| Activity |
An exact copy of the lines of the listing below between the "You are a GUI" line and the "The height and" line, both included, is the whole answer; please omit the pictures.

| Provided records |
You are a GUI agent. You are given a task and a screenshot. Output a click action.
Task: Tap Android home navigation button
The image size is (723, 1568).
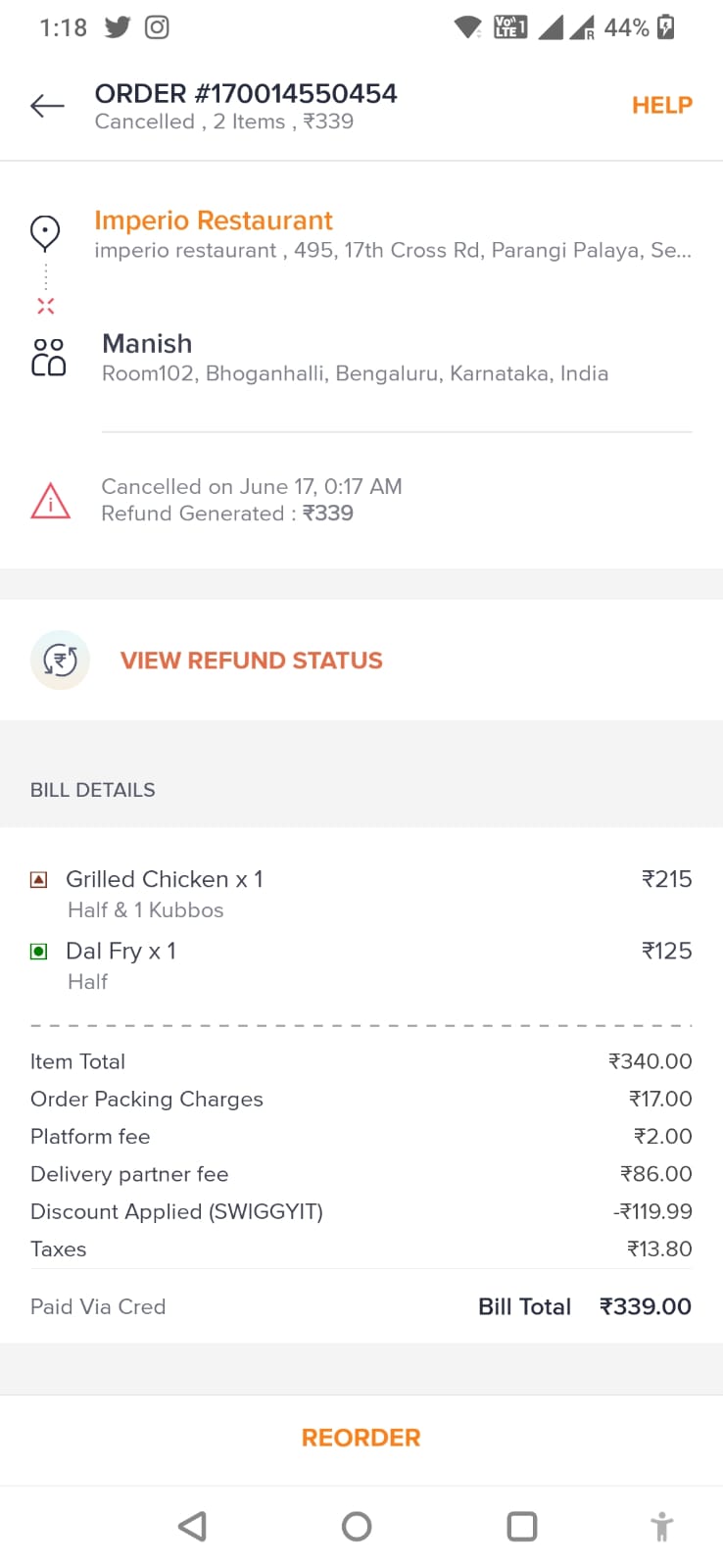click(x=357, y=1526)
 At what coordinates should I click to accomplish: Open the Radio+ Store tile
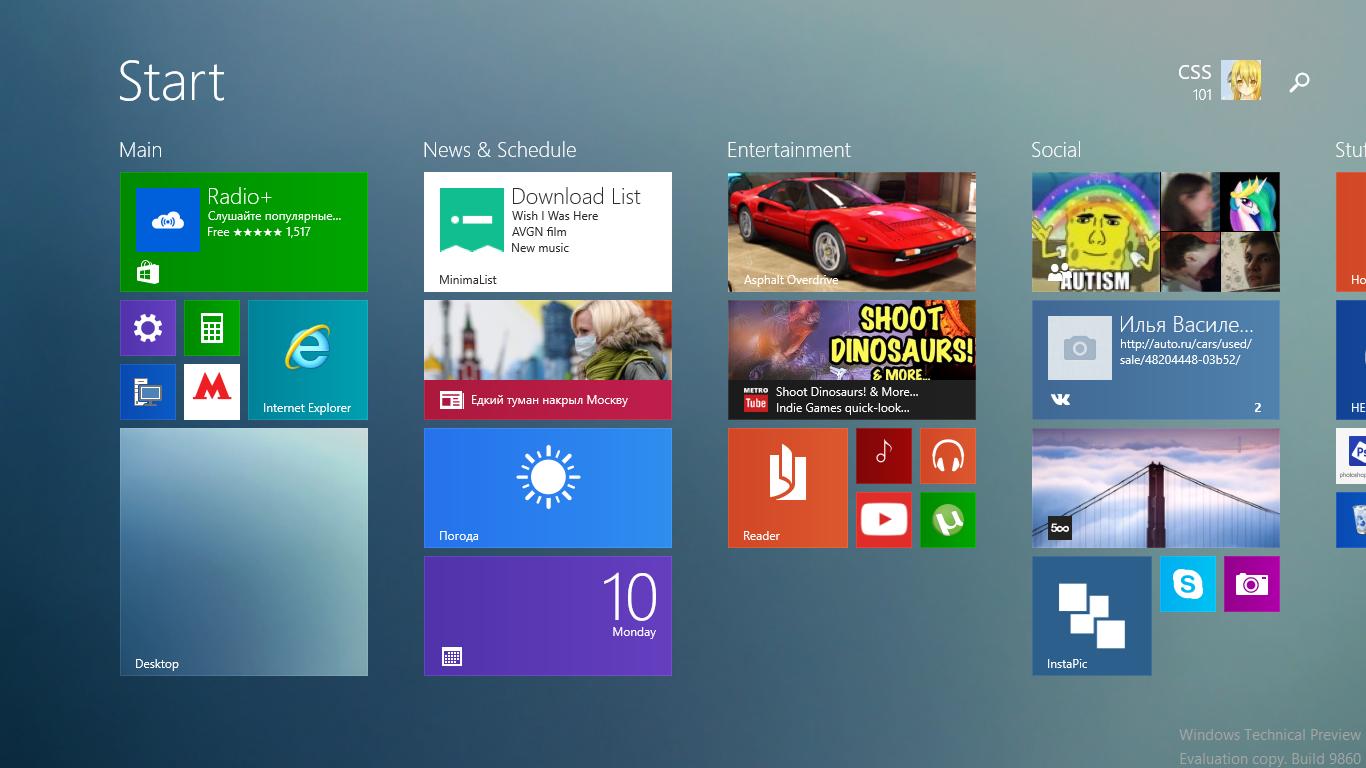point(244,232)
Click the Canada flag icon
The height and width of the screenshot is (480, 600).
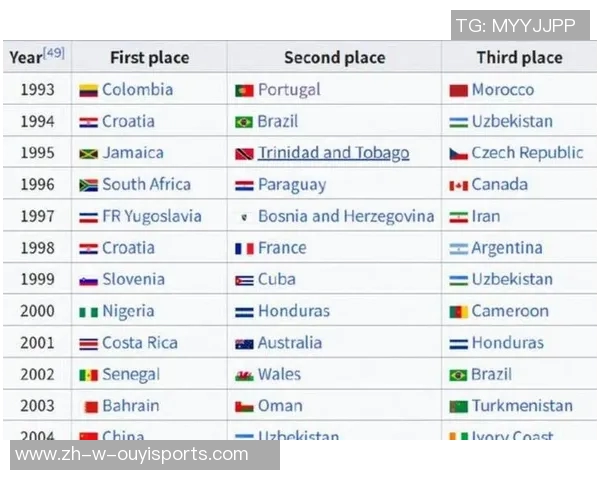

* * *

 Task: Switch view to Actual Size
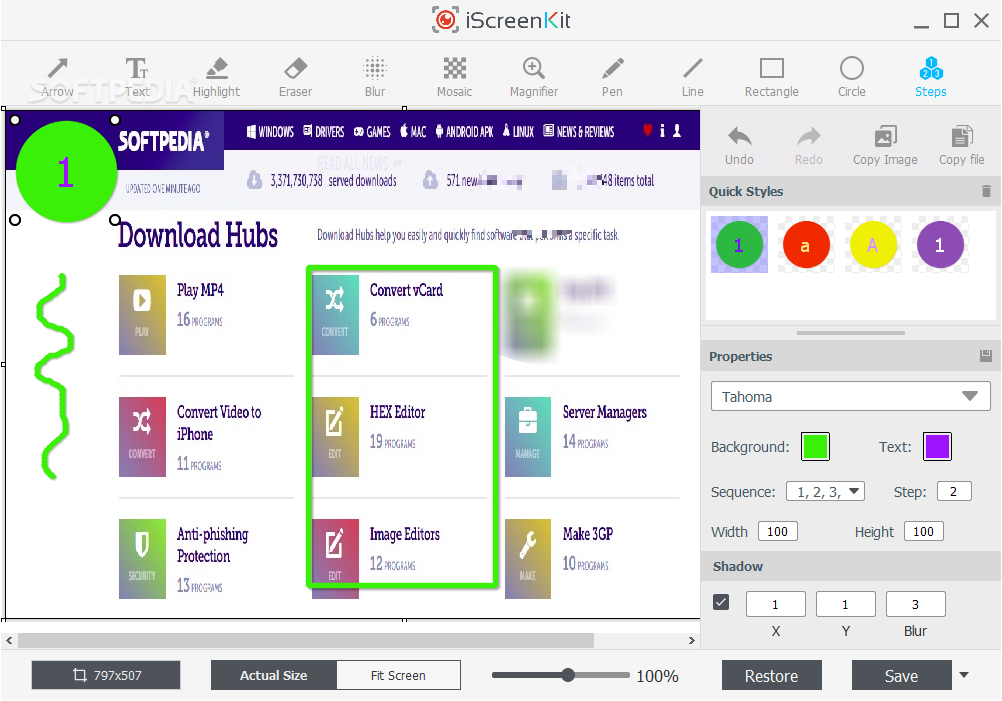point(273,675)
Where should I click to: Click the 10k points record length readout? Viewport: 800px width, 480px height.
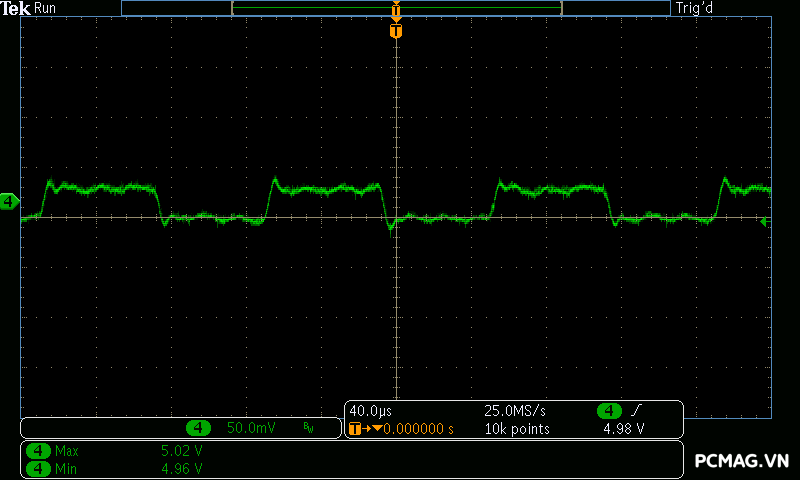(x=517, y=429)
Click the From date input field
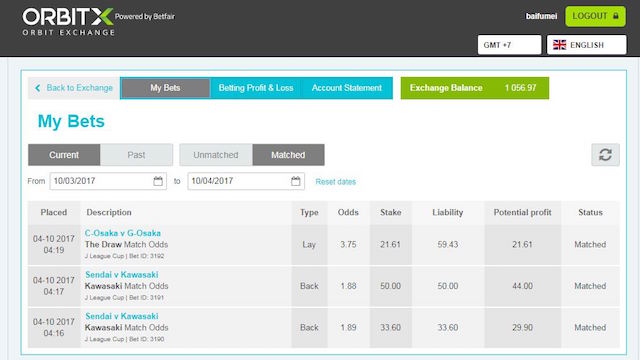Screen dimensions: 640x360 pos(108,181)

...

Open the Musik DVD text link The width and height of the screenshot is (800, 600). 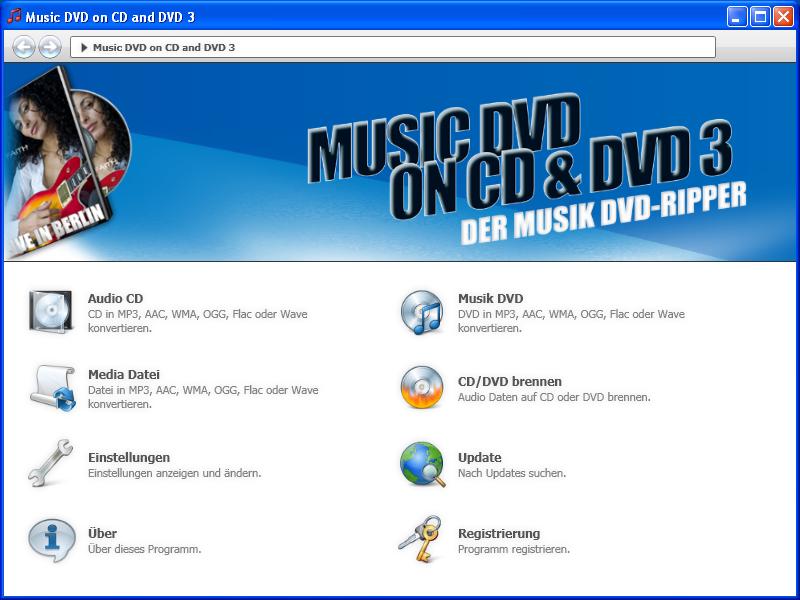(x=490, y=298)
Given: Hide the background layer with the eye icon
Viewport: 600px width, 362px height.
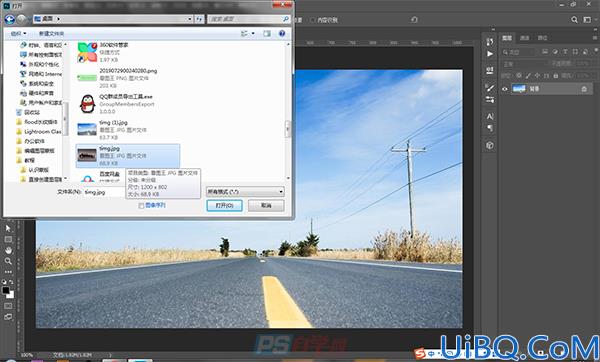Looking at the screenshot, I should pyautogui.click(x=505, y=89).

| Output |
You are a GUI agent. You are given a task and a screenshot. Output a click action.
Task: Tap Android home navigation button
The image size is (723, 1568).
click(x=357, y=1526)
 At what coordinates should I click to accomplish: Open the Radio+ Store tile
point(244,232)
Click the Canada flag icon
The height and width of the screenshot is (480, 600).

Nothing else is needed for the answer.